Partant de là, aucune disposition du RGPD n’interdit aux organismes les détenant de communiquer les coordonnées des professionnels de santé pour permettre aux URPS de distribuer des masques et autres équipements de protection personnelle. Certes, il s’agit d’une réutilisation des données, mais celle-ci intervient dans une finalité compatible avec le motif initial de collecte. Si l’on tient des listes de professionnels de santé, c’est à l’évidence pour pouvoir les contacter. Quant à la « base juridique » autorisant cette réutilisation, le texte le permet expressément pour assurer « la sauvegarde des intérêts vitaux de la personne concernée ou d’une autre personne physique ». Est-ce que la distribution de masques, en l’état actuel, ne contribue pas à sauvegarder les intérêts vitaux sinon du personnel soignant, à tout le moins de ses patients ?

Non, le RGPD n’est pas un frein dans la lutte contre l’épidémie, j’irais même jusqu’à dire que l’esprit du texte est d’enjoindre aux responsables de traitement de coopérer dans la lutte contre les épidémies et menaces sanitaires. A cet égard, notons également la coopération des autorités. La Commission nationale de l’informatique et des libertés – malgré les difficultés liées au confinement – a ainsi mis en place un circuit d’instruction rapide pour les recherches dans le domaine du Covid-19.

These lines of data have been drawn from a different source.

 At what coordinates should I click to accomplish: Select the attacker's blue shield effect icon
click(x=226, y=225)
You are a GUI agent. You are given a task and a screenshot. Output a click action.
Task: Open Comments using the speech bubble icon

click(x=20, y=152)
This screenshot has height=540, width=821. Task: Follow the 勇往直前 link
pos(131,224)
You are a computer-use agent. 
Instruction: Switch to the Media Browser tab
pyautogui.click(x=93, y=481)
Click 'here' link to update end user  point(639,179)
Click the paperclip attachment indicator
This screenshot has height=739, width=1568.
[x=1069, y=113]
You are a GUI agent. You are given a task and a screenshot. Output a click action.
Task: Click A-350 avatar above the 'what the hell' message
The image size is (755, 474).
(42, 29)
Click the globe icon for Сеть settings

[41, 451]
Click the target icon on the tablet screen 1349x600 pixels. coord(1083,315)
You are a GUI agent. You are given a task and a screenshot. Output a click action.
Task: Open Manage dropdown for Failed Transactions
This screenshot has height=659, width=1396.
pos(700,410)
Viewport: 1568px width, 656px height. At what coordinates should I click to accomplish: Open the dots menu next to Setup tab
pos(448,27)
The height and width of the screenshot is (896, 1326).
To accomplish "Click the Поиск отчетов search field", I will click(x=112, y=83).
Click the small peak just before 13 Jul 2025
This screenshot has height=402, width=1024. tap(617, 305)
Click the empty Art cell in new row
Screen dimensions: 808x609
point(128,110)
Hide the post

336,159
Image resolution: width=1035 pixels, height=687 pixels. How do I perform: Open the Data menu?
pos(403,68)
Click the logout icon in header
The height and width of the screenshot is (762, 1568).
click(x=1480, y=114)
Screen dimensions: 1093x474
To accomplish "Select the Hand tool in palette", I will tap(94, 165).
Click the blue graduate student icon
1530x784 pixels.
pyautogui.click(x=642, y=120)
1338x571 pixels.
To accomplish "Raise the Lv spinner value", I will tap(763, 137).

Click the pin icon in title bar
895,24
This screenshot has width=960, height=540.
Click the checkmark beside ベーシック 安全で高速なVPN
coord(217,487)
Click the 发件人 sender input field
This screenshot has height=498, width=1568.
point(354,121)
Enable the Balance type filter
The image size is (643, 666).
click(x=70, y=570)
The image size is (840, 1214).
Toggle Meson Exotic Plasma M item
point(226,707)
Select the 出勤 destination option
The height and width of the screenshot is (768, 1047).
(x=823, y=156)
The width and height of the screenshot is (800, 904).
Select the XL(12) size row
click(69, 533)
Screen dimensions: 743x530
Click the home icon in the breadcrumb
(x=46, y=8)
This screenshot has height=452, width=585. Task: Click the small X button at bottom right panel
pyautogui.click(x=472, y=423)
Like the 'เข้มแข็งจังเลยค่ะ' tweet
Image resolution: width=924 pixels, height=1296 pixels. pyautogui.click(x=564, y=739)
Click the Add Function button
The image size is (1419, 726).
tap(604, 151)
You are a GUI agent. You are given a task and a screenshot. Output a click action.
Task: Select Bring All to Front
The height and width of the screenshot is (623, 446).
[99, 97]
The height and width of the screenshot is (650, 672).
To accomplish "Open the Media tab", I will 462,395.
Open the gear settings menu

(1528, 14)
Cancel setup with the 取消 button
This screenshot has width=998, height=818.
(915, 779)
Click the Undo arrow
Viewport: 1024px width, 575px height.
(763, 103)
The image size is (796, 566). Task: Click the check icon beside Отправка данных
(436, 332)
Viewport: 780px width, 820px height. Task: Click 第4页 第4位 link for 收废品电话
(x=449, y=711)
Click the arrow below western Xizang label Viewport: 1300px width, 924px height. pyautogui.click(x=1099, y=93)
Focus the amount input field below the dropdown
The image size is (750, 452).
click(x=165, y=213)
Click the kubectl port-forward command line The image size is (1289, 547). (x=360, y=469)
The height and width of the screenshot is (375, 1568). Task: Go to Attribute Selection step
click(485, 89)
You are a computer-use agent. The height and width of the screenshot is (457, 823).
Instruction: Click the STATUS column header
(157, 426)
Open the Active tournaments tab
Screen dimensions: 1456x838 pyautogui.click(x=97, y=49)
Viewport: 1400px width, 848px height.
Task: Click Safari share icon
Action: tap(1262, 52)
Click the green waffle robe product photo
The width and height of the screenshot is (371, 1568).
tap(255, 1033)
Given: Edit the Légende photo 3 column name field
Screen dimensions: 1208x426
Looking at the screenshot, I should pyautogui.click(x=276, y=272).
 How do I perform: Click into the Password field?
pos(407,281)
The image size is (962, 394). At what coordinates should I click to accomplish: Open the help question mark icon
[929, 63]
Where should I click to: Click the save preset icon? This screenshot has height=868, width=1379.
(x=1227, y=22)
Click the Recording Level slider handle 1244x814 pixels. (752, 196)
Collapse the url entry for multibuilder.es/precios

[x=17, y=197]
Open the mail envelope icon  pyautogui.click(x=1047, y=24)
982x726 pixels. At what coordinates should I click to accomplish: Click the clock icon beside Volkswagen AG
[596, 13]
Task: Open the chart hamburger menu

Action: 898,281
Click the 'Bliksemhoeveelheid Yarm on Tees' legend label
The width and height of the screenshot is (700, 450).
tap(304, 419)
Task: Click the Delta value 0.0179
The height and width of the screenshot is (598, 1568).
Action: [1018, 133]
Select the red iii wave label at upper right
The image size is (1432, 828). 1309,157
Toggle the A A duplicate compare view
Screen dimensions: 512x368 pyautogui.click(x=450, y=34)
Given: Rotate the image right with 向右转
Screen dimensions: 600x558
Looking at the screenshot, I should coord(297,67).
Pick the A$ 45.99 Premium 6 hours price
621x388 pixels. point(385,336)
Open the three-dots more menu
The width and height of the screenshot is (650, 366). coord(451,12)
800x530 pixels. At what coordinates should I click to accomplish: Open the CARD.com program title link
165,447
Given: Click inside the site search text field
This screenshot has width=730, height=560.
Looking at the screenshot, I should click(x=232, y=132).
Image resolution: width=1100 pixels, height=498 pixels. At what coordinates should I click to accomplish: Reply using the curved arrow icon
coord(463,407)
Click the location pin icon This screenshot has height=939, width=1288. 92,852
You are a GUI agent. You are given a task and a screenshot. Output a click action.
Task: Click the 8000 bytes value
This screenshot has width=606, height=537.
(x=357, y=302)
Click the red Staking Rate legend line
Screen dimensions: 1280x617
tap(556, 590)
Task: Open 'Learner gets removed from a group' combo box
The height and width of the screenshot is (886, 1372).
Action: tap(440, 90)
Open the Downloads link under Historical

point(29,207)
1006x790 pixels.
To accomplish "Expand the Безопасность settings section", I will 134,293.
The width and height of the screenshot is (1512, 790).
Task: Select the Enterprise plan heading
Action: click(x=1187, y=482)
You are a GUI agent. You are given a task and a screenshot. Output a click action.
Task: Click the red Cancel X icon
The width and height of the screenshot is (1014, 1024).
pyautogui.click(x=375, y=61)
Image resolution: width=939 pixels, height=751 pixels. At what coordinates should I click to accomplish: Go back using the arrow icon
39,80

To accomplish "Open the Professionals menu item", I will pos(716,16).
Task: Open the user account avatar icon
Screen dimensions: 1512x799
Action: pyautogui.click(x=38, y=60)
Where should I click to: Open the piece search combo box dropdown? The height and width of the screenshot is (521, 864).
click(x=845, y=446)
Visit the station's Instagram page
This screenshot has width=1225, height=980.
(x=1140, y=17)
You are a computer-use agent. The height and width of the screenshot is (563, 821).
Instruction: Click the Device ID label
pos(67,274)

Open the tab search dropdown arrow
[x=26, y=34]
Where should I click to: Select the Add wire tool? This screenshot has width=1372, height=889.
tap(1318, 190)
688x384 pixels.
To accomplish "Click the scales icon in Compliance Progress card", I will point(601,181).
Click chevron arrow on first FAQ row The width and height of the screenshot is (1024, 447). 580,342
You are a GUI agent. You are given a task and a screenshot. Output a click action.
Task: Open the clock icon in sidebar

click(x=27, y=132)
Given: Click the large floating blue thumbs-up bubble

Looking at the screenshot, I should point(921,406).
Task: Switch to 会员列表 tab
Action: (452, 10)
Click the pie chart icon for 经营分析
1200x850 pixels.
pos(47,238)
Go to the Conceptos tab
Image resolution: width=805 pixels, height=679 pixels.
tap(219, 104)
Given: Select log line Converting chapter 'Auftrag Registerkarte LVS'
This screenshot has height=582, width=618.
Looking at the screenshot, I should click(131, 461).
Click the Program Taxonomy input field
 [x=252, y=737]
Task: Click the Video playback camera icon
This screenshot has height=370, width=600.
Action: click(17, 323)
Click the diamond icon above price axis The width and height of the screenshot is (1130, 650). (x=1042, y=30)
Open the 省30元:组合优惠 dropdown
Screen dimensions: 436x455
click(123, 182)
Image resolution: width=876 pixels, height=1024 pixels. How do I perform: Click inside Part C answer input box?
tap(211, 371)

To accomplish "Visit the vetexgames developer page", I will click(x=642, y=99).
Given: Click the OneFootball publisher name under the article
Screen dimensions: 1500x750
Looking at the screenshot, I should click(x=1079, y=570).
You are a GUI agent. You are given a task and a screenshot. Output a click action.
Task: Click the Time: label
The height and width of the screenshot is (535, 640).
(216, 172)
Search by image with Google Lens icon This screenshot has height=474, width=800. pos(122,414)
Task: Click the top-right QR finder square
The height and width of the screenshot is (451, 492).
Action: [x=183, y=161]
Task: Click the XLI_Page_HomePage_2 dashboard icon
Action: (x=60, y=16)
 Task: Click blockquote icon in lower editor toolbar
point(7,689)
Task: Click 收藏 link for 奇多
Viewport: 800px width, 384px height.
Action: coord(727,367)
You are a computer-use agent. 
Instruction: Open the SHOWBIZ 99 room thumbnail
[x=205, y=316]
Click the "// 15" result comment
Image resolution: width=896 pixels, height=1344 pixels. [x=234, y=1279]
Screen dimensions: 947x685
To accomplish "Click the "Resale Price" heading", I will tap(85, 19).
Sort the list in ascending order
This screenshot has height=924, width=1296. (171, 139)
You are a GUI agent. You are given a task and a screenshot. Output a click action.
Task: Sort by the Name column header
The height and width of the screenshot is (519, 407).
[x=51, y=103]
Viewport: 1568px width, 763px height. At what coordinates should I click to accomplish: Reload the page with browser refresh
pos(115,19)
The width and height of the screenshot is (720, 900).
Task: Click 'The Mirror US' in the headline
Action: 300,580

Les rédacteurs du RGPD ont fait confiance aux responsables de traitement, en les invitant à une utilisation raisonnable des données. Et c’est dans ce cadre que la réutilisation des données des opérateurs de télécommunication peut être questionnée. Oui, c’est juridiquement possible, mais sous réserve notamment de définir un objectif précis et respectueux des droits fondamentaux de chaque détenteur d’un téléphone mobile. Une réutilisation des données de bornage, pseudonymisées, à des fins de recherche dans le domaine de la santé est ainsi tout à fait envisageable. Pourquoi pas pour mesurer les besoins alimentaires ou sanitaires de la population sur des zones d’exode ? Une analyse de ces informations pour évaluer le confinement est plus discutable. S’il s’agit d’apporter des éléments aux décideurs concernant l’intérêt d’un confinement strict ou relatif dans la gestion de la pandémie, la mesure semble parfaitement admissible. S’il s’agit en revanche d’étudier le respect de l’obligation de confinement – pénalement sanctionné – on peut s’interroger quant à la proportionnalité par rapport aux droits fondamentaux de la population. Dès lors que tout résident a le droit de sortir 1h par jour ou d’aller faire ses courses, qu’est-ce qui justifierait que l’on connaisse son parcours ou les boutiques dans lesquelles il se rend ? Le droit fondamental à la protection des données personnelles ne saurait légitimement être écarté ou diminué au prétexte d’une guerre sanitaire. Et ce, a fortiori lorsque le RGPD a de lui-même prévu un cadre d’utilisation des données pour la protection contre les menaces transfrontalières graves pesant sur la santé.

La guerre – sanitaire ou non – connaît le droit. Lorsqu’elle n’est pas sanitaire, les manquements sont malheureusement réprimés a posteriori. Le Covid-19 ne pourra pas être jugé. Alors dans la lutte actuelle, veillons à ne pas devenir nos propres ennemis de demain.